(openPR) Die Deutsche Zentrumspartei gratuliert Andreas Breitner zum Wahlsieg in Rendsburg. Der Landesvorsitzende des ZENTRUMs, der Rendsburger Torben Frank merkt jedoch an, daß 64 % der Wahlberechtigten die Arbeit des Amtsinhabers nicht bestätigt hatten.
Der von der Deutschen Zentrumspartei unterstützte Kandidat Klaus H. Schädel unterlag den Mitbewerbern mit 3,51 % der abgegebenen Stimmen. Der Landesvorstitzende des ZENTRUMs und Klaus H. Schädel sind sich einig, daß die Schmähkritik und Unterstellungen in der dominanten Lokalzeitung das Ergebnis der Wahl beinflußt hatten. „Dennoch haben 290 Rendsburgerinnen und Rendsburg ihre Stimme für Klaus Schädel abgegeben“, betont Torben Frank. Der Gegner habe gut mobilisiert, das christlich-soziale Lager blieb eher der Wahl fern, fügt er an. Nun würde intern analysiert, woran die Mobilisierung der eigenen Kräfte haperte.
Folgen werde die aktive Teilnahme der Landzeitung am Wahlkampf haben, kündigt Klaus H. Schädel an, der Presserat werde eingeschaltet.
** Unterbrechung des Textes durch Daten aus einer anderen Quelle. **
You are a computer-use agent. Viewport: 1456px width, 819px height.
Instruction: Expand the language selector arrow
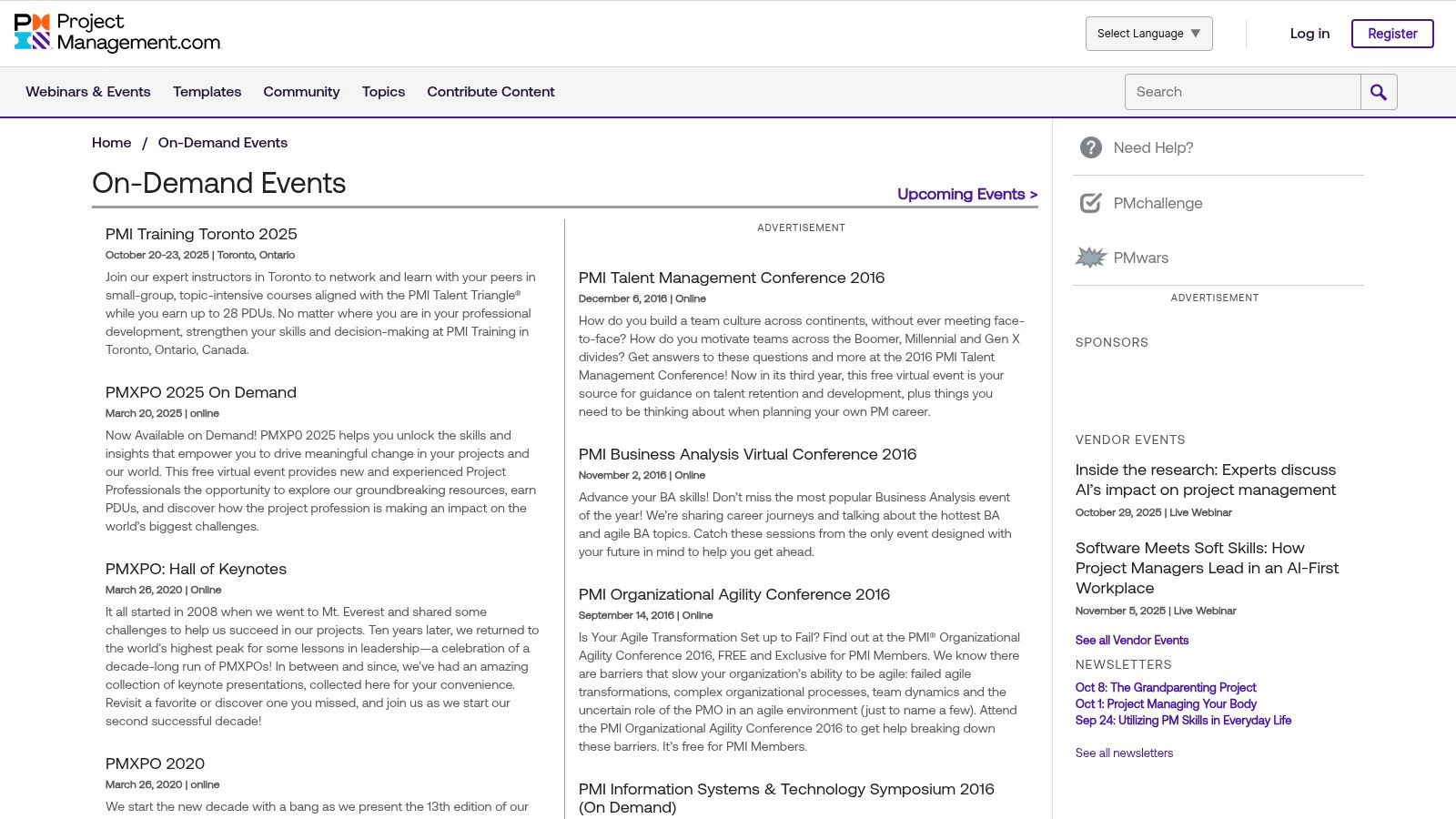pyautogui.click(x=1195, y=33)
Es wurde unter anderem behauptet, Klaus H. Schädel hätte während der Veranstaltung zur Vorstellung der Bürgerkandidaten das Publikum pauschal als Nazis bezeichnet. Jedoch hatte Klaus H. Schädel nur einige intolerante und ignorante Störer gefragt, ob ein paar alte Nazis anwesend seien.
Torben Frank teilt mit, daß die Deutsche Zentrumspartei in Rendsburg trotz der Wahlniederlage des unterstützten Kandidaten gewonnen hätte. Das, was die Bürger beklagt hätte, wolle er an die Stadtverwaltung und Andreas Breitner herantragen, damit Mißstände beseitigt würden.